科举不易,九族文盲出了个读书人 第8章

作者:我是猪头

  “每人一颗。”

  糖葫芦一串有四颗,顾如砺的侄儿加起来有六个。

  大房草儿和石头还有二丫,二房只三丫一个女儿,不过二嫂陈氏现在有了身子,过些时日家中还要再添人,三房顾光宗和四丫,现在的顾家,人丁兴旺。

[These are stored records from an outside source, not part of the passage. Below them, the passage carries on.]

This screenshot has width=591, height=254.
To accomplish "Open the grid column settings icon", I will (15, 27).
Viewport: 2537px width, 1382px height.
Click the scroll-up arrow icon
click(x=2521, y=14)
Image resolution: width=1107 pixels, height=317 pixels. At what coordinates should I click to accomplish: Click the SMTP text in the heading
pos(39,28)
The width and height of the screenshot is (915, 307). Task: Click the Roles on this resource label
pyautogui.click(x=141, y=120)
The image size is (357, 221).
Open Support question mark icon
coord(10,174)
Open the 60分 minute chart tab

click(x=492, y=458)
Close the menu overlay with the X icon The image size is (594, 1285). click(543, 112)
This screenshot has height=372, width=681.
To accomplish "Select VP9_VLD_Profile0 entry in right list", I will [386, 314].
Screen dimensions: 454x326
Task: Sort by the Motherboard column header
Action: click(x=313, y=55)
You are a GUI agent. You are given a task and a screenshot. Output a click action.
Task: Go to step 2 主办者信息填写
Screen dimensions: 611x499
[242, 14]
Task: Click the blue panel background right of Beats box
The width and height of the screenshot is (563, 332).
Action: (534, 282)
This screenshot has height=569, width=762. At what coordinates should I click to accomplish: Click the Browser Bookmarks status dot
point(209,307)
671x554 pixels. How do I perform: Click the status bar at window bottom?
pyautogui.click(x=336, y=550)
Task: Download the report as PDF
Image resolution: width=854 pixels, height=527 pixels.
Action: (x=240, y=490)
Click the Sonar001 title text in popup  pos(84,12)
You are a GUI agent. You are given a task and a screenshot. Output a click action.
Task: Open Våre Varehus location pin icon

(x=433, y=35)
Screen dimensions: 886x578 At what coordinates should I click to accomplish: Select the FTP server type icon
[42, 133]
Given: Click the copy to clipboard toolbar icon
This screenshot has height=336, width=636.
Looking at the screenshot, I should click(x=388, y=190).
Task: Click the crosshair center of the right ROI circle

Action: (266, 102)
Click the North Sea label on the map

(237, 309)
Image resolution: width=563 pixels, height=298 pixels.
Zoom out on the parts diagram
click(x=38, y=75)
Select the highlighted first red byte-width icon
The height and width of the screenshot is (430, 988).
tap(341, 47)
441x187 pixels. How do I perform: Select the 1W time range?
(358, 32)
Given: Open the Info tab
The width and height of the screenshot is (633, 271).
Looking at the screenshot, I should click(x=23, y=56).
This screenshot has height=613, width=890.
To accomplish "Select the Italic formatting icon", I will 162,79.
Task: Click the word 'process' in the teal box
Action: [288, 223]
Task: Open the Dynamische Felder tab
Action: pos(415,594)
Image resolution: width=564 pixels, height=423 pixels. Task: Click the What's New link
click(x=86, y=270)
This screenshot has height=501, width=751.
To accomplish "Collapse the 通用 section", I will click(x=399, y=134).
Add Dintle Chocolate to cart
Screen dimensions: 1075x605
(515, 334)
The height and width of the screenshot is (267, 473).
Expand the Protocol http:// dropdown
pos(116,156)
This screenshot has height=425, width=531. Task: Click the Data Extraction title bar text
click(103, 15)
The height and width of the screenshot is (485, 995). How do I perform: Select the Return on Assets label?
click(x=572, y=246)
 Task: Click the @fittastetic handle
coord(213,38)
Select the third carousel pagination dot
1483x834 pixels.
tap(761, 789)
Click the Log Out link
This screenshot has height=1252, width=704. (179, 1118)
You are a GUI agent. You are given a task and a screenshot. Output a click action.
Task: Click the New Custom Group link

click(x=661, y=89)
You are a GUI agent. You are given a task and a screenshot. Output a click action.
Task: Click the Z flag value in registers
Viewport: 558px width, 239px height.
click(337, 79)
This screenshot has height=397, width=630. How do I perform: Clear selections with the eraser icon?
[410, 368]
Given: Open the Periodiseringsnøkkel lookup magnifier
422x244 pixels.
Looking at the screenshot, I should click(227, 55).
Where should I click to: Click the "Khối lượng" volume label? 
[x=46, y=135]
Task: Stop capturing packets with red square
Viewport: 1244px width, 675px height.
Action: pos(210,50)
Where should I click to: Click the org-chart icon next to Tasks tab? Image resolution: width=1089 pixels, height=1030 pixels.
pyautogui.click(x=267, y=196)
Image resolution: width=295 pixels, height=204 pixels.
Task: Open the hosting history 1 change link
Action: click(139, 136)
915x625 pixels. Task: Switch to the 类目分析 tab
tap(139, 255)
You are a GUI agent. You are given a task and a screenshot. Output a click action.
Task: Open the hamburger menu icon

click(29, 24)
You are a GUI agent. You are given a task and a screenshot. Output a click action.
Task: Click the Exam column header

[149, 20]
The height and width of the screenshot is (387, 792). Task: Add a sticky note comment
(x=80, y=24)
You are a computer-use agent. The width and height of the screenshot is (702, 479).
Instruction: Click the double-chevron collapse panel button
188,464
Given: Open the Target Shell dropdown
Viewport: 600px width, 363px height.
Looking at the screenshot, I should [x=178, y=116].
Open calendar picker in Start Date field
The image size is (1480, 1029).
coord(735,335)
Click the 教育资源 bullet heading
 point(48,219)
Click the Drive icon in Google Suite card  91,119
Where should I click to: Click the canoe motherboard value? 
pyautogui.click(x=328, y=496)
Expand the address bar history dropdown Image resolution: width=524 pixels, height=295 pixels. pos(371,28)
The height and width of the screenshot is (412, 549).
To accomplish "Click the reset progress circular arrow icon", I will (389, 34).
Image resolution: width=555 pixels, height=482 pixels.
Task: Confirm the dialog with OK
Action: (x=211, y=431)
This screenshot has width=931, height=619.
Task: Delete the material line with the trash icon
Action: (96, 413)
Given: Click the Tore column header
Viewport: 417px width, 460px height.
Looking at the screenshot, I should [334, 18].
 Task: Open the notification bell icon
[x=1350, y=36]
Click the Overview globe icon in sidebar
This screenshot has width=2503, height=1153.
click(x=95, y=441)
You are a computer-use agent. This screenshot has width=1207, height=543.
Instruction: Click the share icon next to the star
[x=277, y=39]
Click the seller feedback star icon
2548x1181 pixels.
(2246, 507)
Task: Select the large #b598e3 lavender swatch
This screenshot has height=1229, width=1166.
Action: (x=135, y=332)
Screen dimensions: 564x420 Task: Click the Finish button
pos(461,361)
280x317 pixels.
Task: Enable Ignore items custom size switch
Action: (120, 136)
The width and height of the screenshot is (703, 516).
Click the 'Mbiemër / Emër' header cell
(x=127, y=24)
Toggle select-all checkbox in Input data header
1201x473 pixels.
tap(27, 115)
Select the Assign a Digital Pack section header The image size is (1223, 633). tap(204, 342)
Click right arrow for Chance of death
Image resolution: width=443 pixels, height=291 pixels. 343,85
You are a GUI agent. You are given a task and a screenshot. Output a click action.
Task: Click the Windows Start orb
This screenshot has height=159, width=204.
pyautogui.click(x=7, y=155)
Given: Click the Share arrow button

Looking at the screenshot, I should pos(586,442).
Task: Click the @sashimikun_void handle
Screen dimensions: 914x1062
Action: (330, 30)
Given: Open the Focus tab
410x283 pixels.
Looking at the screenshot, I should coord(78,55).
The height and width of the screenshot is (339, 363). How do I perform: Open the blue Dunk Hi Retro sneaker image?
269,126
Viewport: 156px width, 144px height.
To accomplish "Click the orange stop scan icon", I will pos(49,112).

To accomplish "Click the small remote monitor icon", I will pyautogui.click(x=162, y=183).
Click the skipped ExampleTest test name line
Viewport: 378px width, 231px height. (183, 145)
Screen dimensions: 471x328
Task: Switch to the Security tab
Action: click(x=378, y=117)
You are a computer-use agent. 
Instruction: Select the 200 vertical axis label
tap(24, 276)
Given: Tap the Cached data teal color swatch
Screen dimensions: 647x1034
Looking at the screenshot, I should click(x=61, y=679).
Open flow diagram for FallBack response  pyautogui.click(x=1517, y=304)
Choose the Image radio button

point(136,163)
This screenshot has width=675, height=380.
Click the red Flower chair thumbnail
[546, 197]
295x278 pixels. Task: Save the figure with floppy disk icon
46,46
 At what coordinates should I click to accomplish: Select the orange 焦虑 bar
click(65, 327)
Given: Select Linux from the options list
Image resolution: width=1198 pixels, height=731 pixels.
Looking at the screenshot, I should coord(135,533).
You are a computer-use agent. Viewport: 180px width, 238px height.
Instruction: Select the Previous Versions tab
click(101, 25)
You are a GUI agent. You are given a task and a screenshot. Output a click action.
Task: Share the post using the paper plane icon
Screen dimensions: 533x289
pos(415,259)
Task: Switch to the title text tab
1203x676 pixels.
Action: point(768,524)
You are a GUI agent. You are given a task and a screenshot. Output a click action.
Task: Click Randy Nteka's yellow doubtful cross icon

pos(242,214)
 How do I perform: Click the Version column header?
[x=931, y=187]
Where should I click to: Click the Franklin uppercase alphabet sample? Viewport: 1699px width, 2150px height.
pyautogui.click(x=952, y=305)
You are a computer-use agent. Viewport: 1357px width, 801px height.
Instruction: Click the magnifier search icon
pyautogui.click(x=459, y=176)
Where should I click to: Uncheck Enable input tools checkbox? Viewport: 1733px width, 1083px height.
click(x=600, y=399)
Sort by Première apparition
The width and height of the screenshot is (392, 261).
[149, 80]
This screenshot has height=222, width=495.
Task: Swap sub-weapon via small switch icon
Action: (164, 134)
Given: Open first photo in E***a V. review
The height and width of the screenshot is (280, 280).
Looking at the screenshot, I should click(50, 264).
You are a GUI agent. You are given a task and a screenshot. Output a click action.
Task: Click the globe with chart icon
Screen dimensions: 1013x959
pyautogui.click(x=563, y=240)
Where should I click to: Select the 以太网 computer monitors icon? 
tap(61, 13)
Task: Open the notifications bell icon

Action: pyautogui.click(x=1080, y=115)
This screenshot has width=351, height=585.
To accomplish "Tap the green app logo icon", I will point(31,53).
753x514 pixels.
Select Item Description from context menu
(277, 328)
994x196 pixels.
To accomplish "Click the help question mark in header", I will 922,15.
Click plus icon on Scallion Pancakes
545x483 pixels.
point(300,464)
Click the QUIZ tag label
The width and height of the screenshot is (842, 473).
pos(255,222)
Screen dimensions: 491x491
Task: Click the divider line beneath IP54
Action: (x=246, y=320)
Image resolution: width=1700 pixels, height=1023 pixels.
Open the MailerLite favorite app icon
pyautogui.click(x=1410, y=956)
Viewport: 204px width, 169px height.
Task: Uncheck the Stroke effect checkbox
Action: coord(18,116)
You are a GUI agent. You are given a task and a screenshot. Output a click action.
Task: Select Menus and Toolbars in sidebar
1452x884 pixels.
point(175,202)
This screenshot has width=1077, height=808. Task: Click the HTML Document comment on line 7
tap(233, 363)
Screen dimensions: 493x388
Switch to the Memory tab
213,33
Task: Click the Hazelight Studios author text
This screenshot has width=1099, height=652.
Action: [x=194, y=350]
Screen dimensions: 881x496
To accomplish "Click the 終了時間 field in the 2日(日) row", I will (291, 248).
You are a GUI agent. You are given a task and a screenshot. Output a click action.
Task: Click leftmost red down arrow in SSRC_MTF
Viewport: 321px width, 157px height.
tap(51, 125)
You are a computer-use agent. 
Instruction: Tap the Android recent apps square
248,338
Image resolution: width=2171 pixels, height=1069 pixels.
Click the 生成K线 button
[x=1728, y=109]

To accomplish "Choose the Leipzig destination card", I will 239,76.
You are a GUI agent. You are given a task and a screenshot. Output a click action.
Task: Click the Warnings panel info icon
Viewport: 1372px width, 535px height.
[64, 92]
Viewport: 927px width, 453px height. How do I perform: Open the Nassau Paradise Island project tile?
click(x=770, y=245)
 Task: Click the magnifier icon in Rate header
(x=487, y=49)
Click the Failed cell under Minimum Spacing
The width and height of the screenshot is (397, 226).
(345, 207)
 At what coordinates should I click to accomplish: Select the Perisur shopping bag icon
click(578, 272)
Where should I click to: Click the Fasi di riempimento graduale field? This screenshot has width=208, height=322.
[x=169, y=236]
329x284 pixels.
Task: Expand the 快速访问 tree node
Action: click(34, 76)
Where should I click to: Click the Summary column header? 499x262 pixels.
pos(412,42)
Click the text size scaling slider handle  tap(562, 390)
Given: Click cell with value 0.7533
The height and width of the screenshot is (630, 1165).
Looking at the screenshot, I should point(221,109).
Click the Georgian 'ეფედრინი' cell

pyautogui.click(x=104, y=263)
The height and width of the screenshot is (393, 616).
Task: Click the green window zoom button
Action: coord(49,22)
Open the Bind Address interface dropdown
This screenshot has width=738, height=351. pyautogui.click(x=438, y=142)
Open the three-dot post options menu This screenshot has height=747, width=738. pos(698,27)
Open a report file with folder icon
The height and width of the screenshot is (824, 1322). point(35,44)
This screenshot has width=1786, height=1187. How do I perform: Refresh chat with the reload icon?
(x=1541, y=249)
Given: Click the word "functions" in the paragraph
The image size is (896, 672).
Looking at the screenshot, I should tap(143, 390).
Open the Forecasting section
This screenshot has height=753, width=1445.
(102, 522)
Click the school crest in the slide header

  顾如砺给二丫分了一颗,三房的光宗着急想上手,被顾如砺不轻不重拍了一下手背。

  “都有,被棍子伤着了怎么办?”顾如砺皱眉,不悦地看着四岁的顾光宗。

  要不是杨氏在不远处看着,他可没这么好说话。

  光宗和二丫一样四岁,但没二丫讨巧,平常最能搞事,要不是他,顾如砺也不会宁愿去地里干活都不想看娃。

  顾光宗被打了一下,不开心地拧着嘴:“小叔,”

  “再做赖,别想吃我买的糖葫芦。”顾如砺脸色一沉。

  顾光宗连忙忍住准备发出的干嚎,在家中,小叔惹不起。

  见此,顾如砺这才把糖葫芦分给顾光宗,哼,这熊孩子,难不成以为顾家他最受宠吗?

  在他爹娘那里,顾家这些个孙子都得排在他后面。

  “谢谢小叔。”二房三丫乖巧地接过糖葫芦。

  “哎,三丫真乖。”顾如砺瞬间满脸笑容,对嘛,这样的孩子他才会喜欢。

  分完底下的侄儿们,顾如砺给顾草儿兄妹俩各分一颗。

  “小叔,我们也有啊?”草儿不可置信地看着面前的糖葫芦。

  “小叔你吃吧,我是大孩子了,不吃糖葫芦。”石头转头不看糖葫芦。

  说这话的时候不要吞口水他就信了。

  “快拿着吧,再大还不是我侄儿。”

  不远处的杨氏见顾如砺也分了糖葫芦给她孩子,这才满意地提着肉去厨房。

  “娘,爹回来了。”

  老王氏接过肉,让几个儿媳妇开始忙活起来,亲自在厨房盯着儿媳做饭。

  杨氏见不能偷吃,又不想在厨房干了。

  这大热天的,谁想在厨房多待,若不是今日做肉,老王氏也不会亲自在厨房盯着。

  “哇哇哇。”

  孩子的哭闹声在院子里响起,听着像是她儿子光宗的声音,杨氏连忙跑出去。

  “怎么了这是。”

  杨氏到院子的时候,就见大房的石头和小叔子正在教训她的宝贝儿子。

  “石头,栓子,你们做什么欺负光宗?”杨氏一脸心疼地抱起在地上不停哭闹的儿子。

  石头见杨氏瞪着他,一时没敢说话。

  “三婶,光宗抢四丫的糖葫芦,哥哥和小叔帮四丫抢回来呢。”二丫清脆的声音响起。

  杨氏低头就见小女儿正嚎啕大哭。

  “哭什么哭,你哥正长身体,吃你颗糖葫芦怎么了。”杨氏说着作势要打小女儿。

  顾如砺眉头皱得更深了,按照三嫂这养法,也怪不得光宗越来越熊了。

  “三嫂,这糖葫芦一人一颗,明明是光宗抢四丫的吃食,怎么打四丫?”

  四丫才两岁,吃得比较慢,舔着吃好几口糖衣都没吃完,光宗吃完了自己的,见妹妹手中的糖葫芦还剩下。

  由于杨氏宠着,平常霸道惯了,直接上手去抢。

  四丫见手中的吃食被抢,可不就哭了。

  杨氏抬起的手顿住,“栓子,你不是还有两颗,不如再给光宗分一颗,省得光宗嘴馋,抢四丫的。”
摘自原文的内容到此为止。